Prosocial Behavior and Breaking Poverty-Disease Traps
We observed prosocial behavior in the form of regular, voluntary community engagement in the vegetation removal process after we educated community members on the expected public health benefits of this intervention (Fig. 1). Nonetheless, relying purely on voluntary labor to clear the vegetation will almost surely result in suboptimal vegetation clearing and higher prevalence of Schistosoma infections relative to the condition where they perceive and act on private benefits. By converting the public nuisance, aquatic vegetation, into a profitable agricultural input, we provide a private economic incentive to maintain cleared waterways, generating public health co-benefits along with higher private incomes. We expect that communicating these private benefits to community members will increase vegetation removal relative to communicating the public health benefits alone, which could help marginalized communities escape poverty-disease traps. Our modeling efforts do indeed support the notion that this intervention can rescue communities from poverty-disease traps.

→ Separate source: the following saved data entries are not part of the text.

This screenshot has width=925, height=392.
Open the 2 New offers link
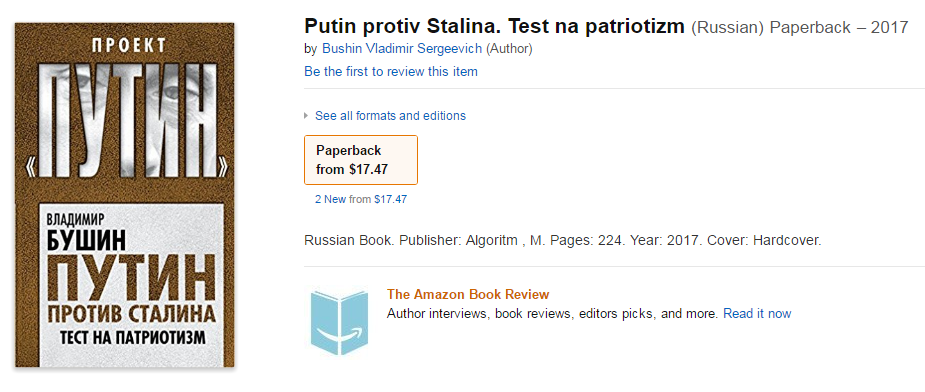pyautogui.click(x=330, y=200)
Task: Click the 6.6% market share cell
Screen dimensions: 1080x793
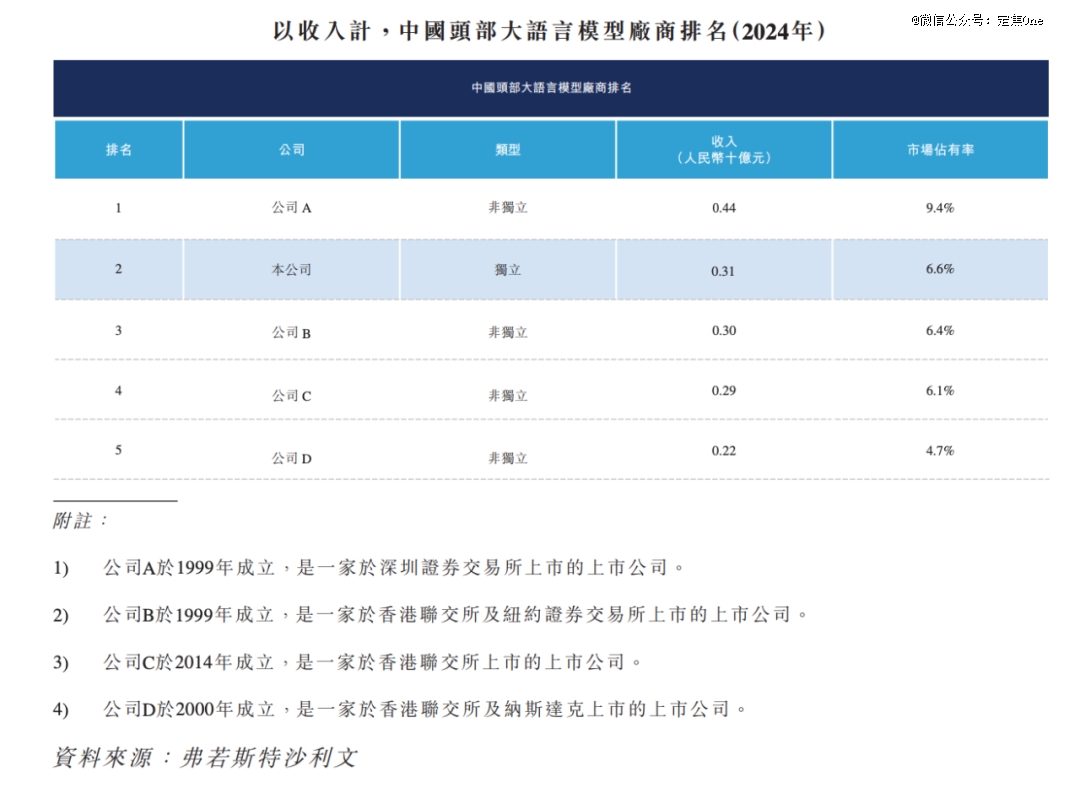Action: point(940,269)
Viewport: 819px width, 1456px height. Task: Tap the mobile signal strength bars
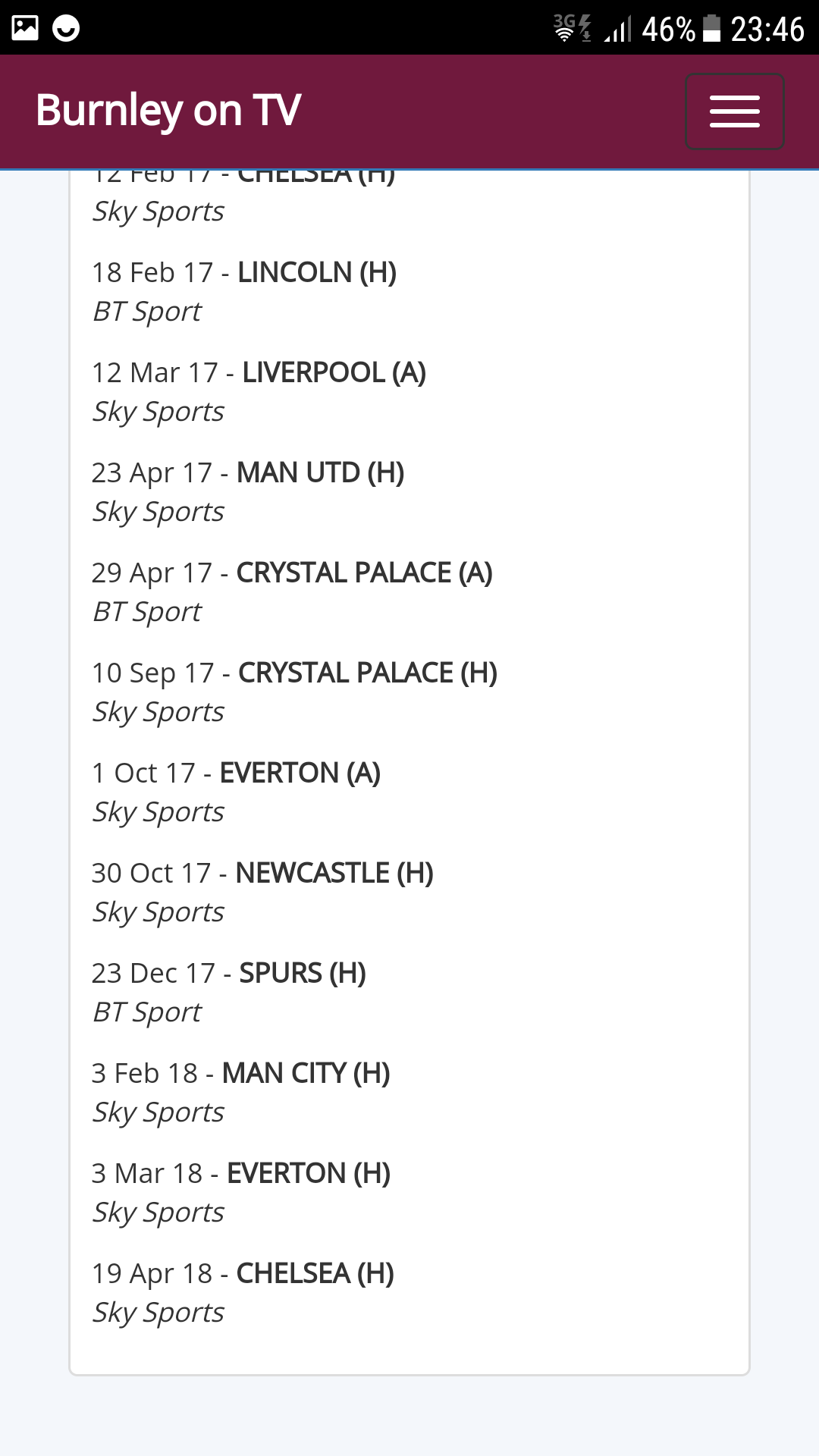tap(618, 30)
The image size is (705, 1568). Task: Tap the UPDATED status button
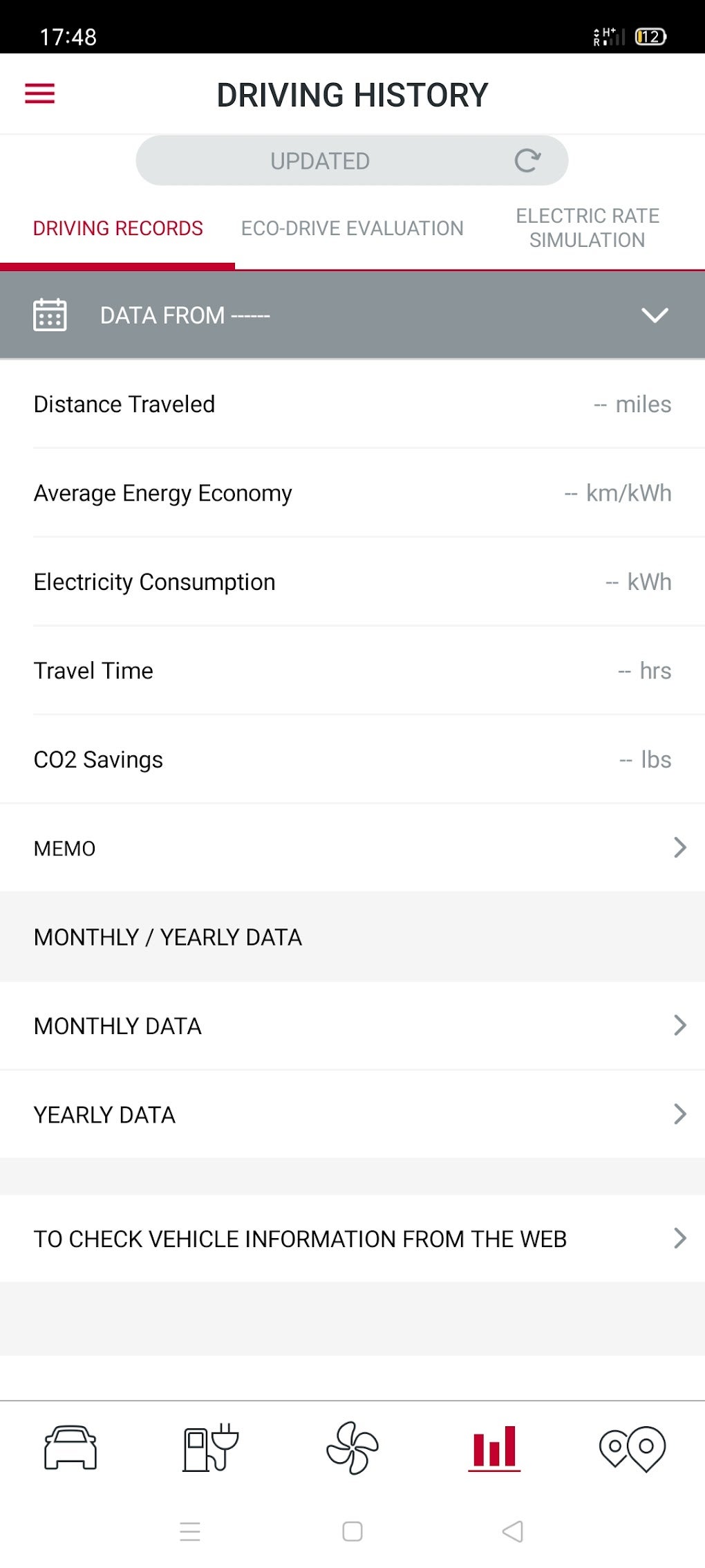(320, 160)
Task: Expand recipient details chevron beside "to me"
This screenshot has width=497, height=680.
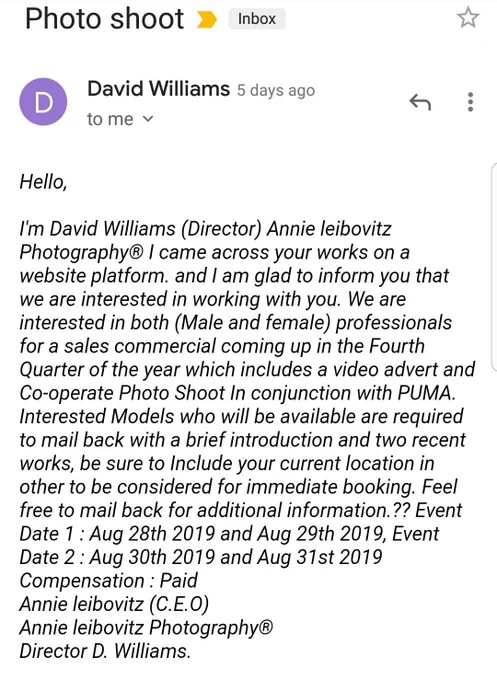Action: pyautogui.click(x=148, y=118)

To explore how clearing vegetation removal could help communities escape poverty-disease traps, we developed a bioeconomic model that combines a model of household behavior with a model of schistosomiasis disease ecology. Households optimally decide how to spend their time and resources producing crops, harvesting vegetation, applying fertilizer, and consuming goods. When households make their decisions, we use these values in a model of schistosomiasis disease ecology that determines if infection risk increases, decreases, or stays the same. Households then realize their new level of schistosomiasis infection and then re-optimize how they allocate their time and resources. We repeat this process 20 times to simulate the system for 20 years tracking household decisions, incomes, and infection. We find that local conversion of vegetation to compost changes the feedbacks among interlinked disease, aquatic and agricultural systems, reducing schistosomiasis infection and increasing incomes relative to the current status quo, in which villagers rarely remove vegetation. Aquatic vegetation removal disrupts the poverty-disease trap, and the result is healthier people, more productive labor, cleaner water, more productive agriculture, and higher incomes.